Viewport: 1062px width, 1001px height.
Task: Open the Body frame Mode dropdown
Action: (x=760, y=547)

····················

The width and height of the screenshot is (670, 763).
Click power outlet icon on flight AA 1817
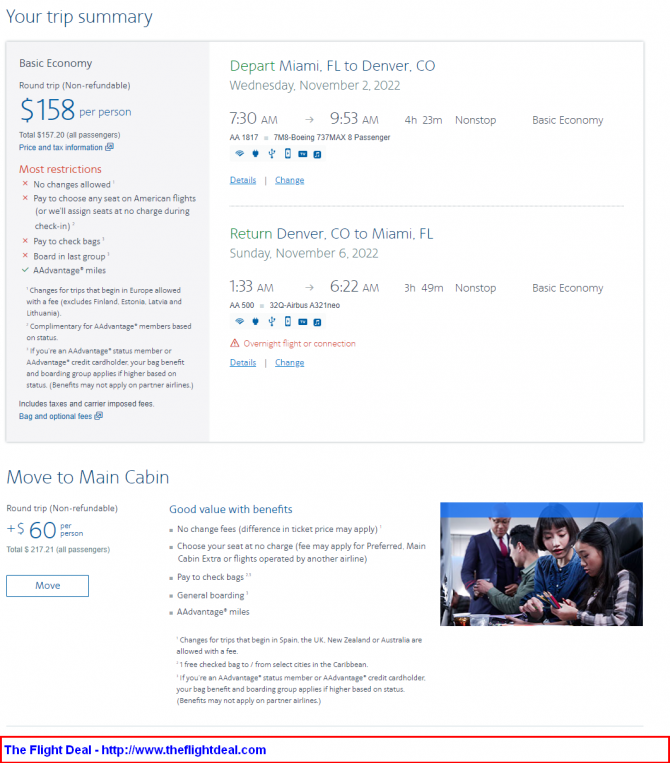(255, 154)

····················

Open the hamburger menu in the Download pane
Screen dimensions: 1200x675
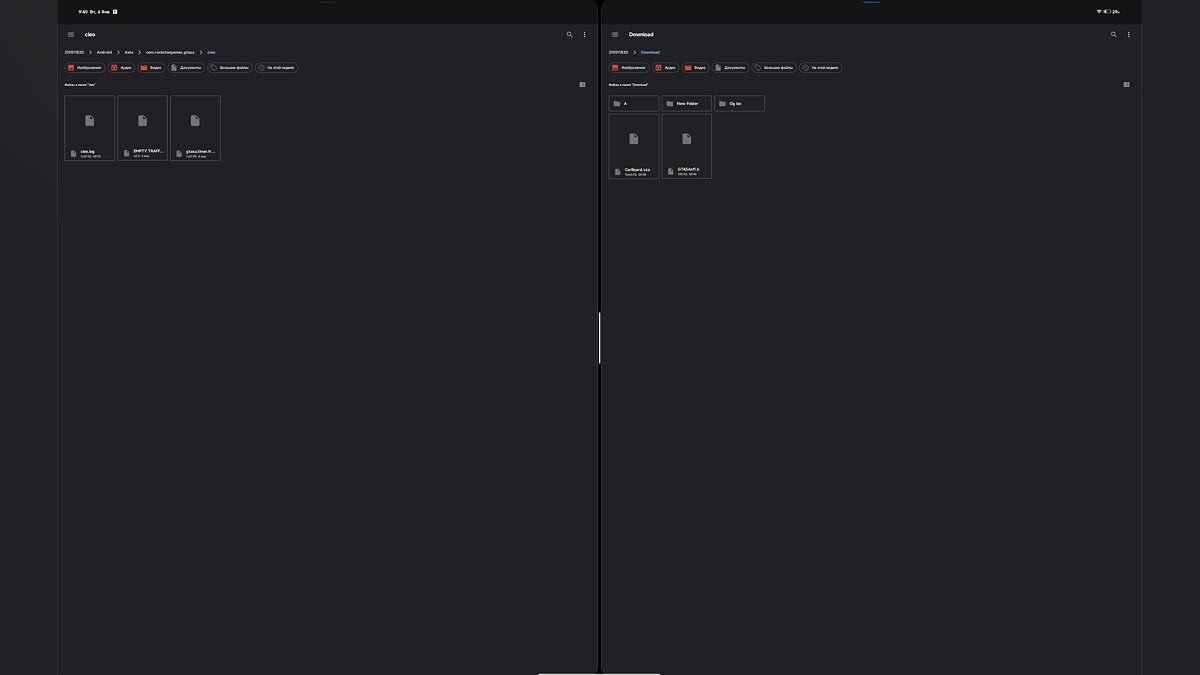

····················

After locating the line holding "Open the hamburger menu in the Download pane" above, output exactly that line and every line after it through the line holding "Screen dimensions: 1200x675". Include nothing else.

Open the hamburger menu in the Download pane
Screen dimensions: 1200x675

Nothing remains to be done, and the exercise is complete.